Abrí la boca del susto.
- Perdóname, Lucy Sullivan -dijo él cogiéndome por el brazo, con gesto atormentado-. No puedo creer que haya dicho lo que acabo de decir. Bórralo de tu mente, te lo ruego; intenta olvidar que lo he dicho, que me haya atrevido a formular tan grosera sugerencia. ¡Que me parta un rayo!
- No pasa nada -dije, tranquilizada por su reacción. Si tan abochornado estaba, debía de ser porque no tenía por costumbre invitarse a casa de las mujeres a las que acababa de conocer.
- No, claro que pasa -insistió Gus-. ¿Cómo es posible que le haya dicho una cosa así a una mujer como tú? Me voy a marchar ahora mismo, y quiero que olvides que nos hemos conocido. Es lo menos que puedo hacer. Adiós, Lucy Sullivan.
- No, no te vayas -dije, alarmada. No estaba segura de querer acostarme con él, pero lo que sí sabía era que no quería que se marchara.
- ¿Quieres que me quede, Lucy Sullivan? -me preguntó Gus con gesto de preocupación.
- ¡Sí!
- Bien, si estás segura… Quédate aquí. Voy a buscar mí abrigo.
- Pero…
¡Cielos! Quería que se quedara y que siguiéramos hablando allí, en la fiesta, pero por lo visto él creía que lo había invitado a quedarse conmigo en la cama de seda, con las pastas; pero no me atrevía a aclararle el malentendido, así que por lo visto acababa de invitarlo a pasar la noche conmigo.

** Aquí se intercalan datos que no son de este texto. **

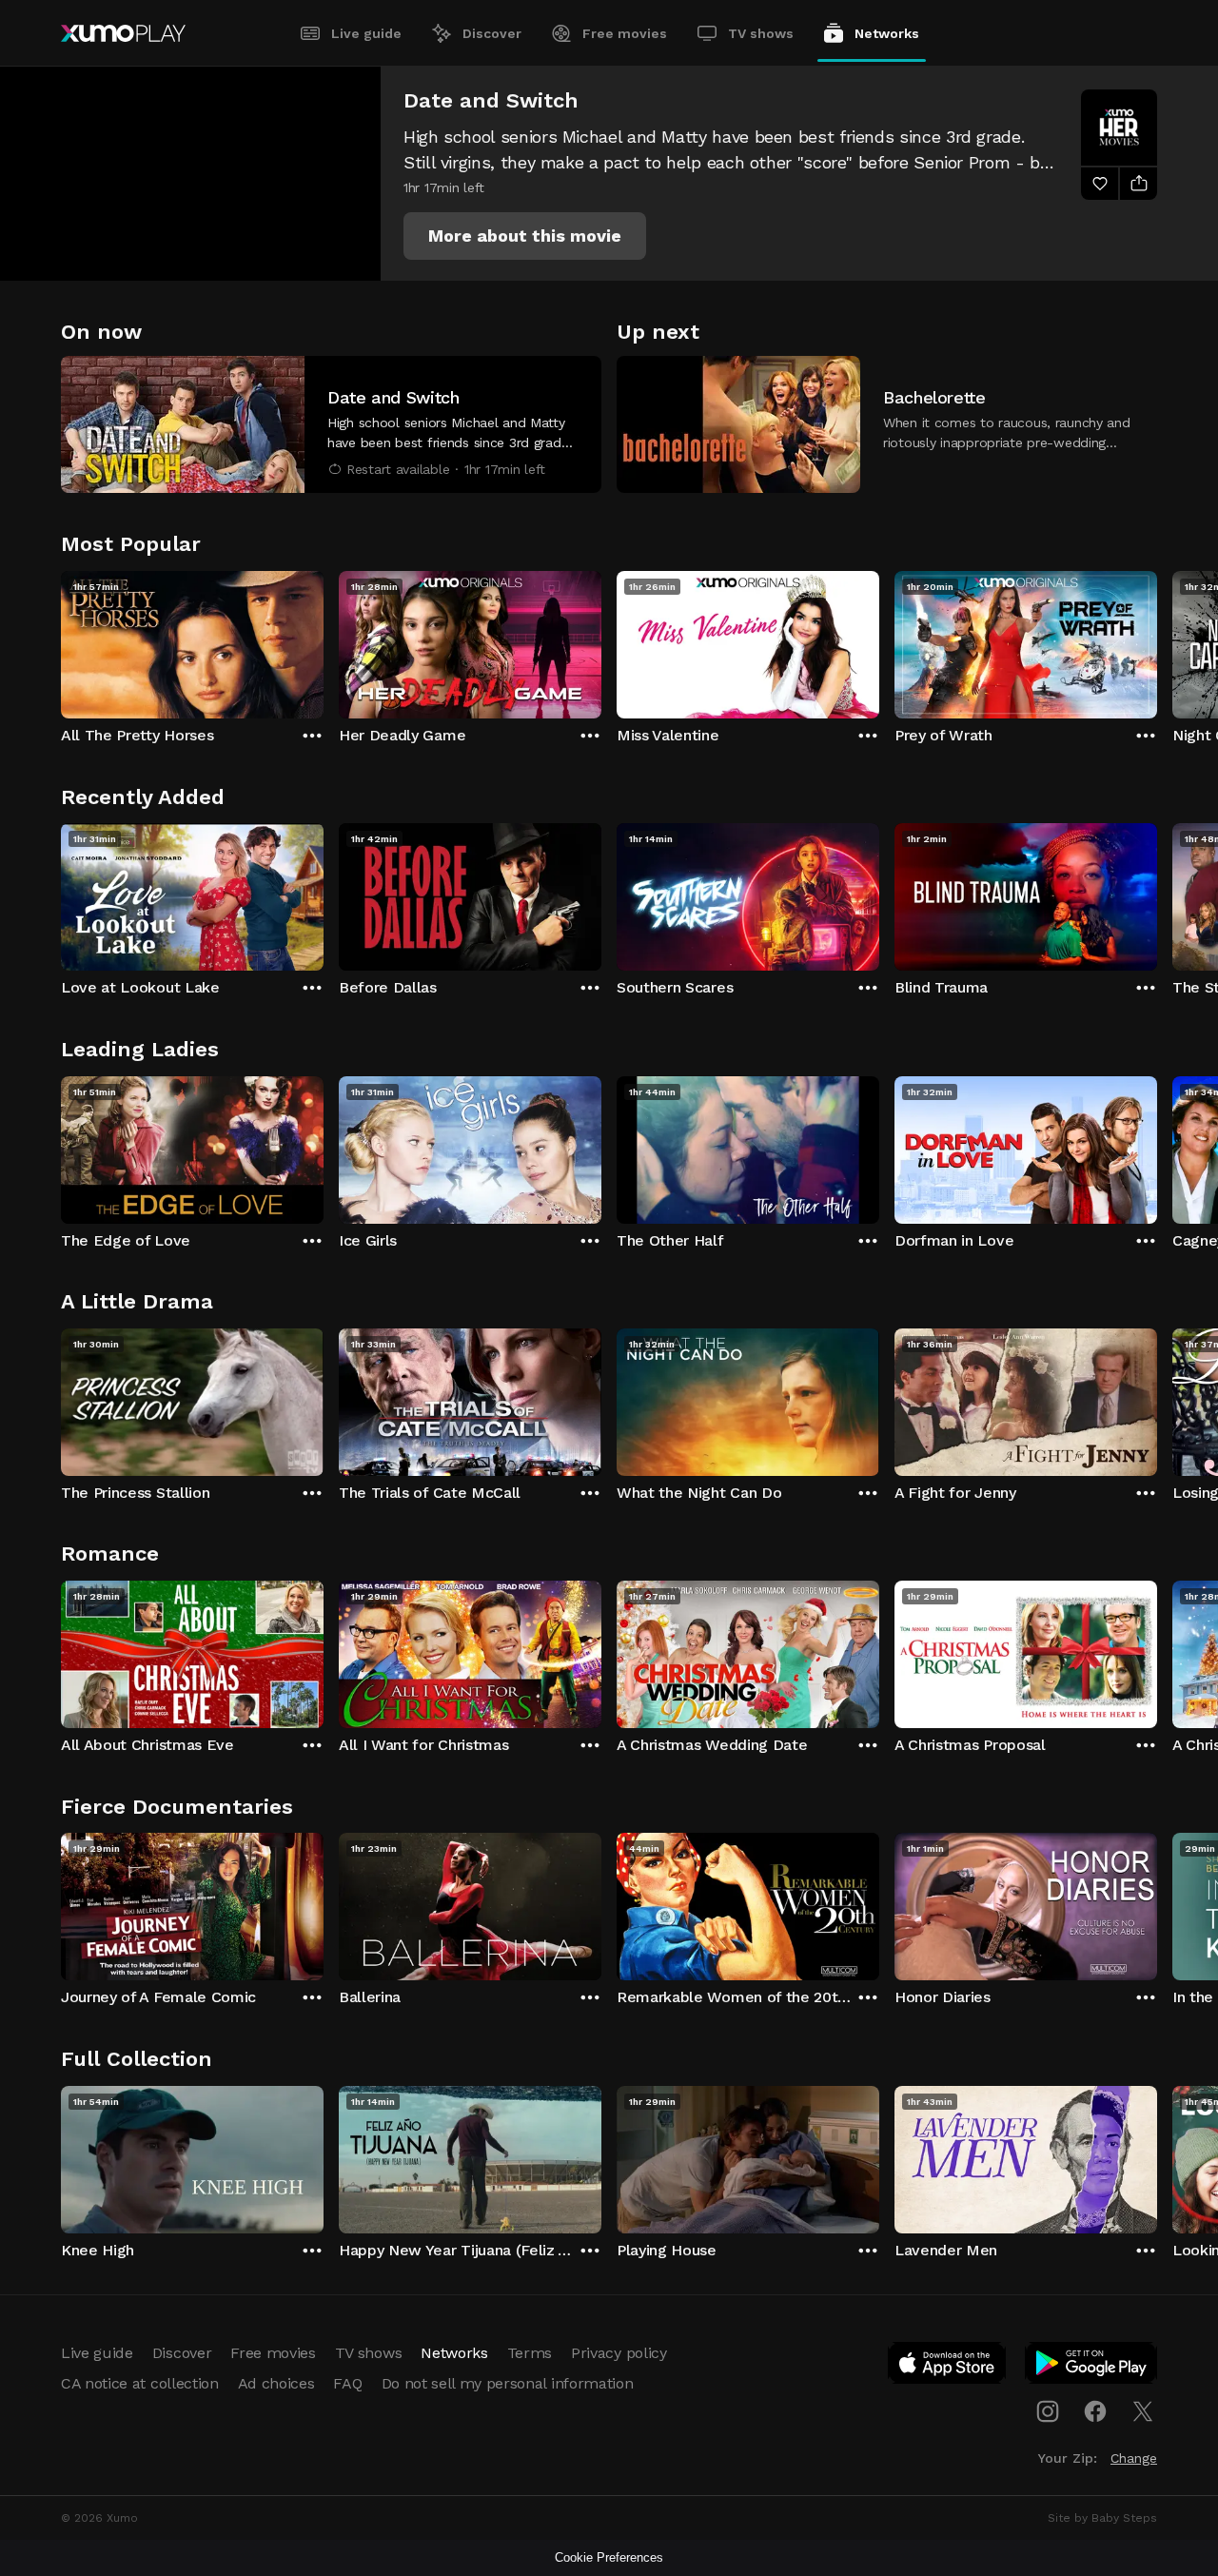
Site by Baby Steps (1102, 2518)
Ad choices (276, 2383)
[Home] (123, 33)
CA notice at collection (140, 2383)
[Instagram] (1047, 2411)
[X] (1143, 2411)
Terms (529, 2353)
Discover (491, 33)
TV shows (761, 33)
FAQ (347, 2383)
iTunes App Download (948, 2367)
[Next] (1157, 640)
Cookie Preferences (609, 2557)
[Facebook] (1095, 2411)
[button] (524, 236)
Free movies (624, 33)
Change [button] (1133, 2458)
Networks (887, 33)
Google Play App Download (1092, 2367)
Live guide (366, 33)
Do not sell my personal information (508, 2383)
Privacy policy (619, 2353)
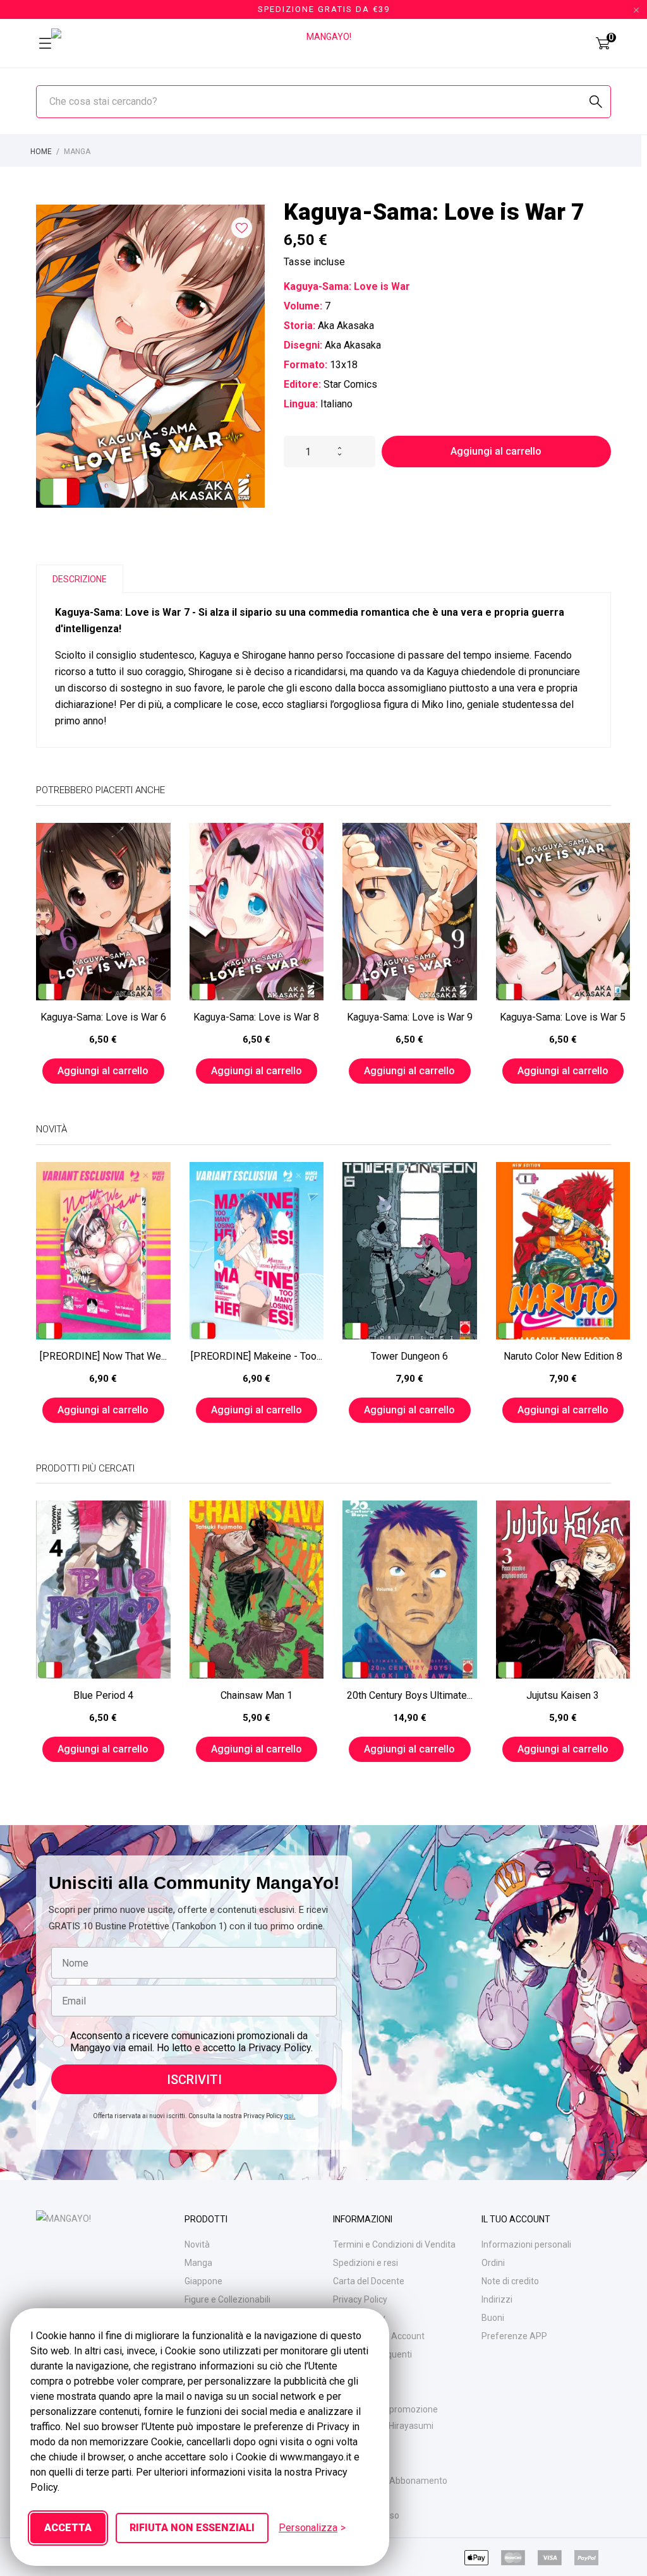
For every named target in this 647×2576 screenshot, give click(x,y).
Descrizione (79, 579)
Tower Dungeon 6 (409, 1356)
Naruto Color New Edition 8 (563, 1356)
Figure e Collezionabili (227, 2299)
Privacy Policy (360, 2299)
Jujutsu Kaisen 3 (562, 1695)
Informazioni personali (526, 2244)
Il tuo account (515, 2219)
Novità (197, 2244)
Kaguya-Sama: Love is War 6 (103, 1017)
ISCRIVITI (194, 2079)
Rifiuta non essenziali (192, 2528)
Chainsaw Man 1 (257, 1695)
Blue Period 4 (103, 1695)
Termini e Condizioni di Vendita (394, 2244)
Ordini (493, 2263)
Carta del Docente (368, 2281)
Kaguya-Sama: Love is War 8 (256, 1017)
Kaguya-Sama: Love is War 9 (410, 1017)
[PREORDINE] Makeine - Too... (256, 1356)
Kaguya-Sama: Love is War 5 (563, 1017)
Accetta (68, 2528)
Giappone (203, 2281)
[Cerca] (596, 101)
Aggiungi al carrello (495, 451)
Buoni (492, 2318)
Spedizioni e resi (365, 2263)
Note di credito (510, 2281)
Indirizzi (496, 2299)
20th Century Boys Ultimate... (410, 1695)
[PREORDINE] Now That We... (103, 1356)
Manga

Gus volvió más deprisa que la vez anterior, con un jersey, una bufanda y un abrigo debajo del brazo.
- Ya estoy listo, Lucy Sullivan.
Ya lo veo, pensé, nerviosa.
- Sólo falta un detalle, Lucy Sullivan.
Y ahora ¿qué pasaba?
- No sé si tendré bastante dinero para pagar mi parte del taxi. Ladbroke Grove está bastante lejos, ¿no?
- A ver, ¿cuánto dinero tienes?
Gus sacó un puñado de monedas.
- Veamos, cuatro libras… cinco libras… no, perdona, esto son pesetas. Cinco pesetas, diez centavos, una medalla milagrosa y… siete, ocho, nueve, ¡once peniques!
- Vámonos -dije riendo. Después de todo, ¿qué esperaba? No podía quedarme prendada de un músico pobre y luego quejarme de que no tuviera dinero.
- Cuando salte a la fama te recompensaré, Lucy Sullivan.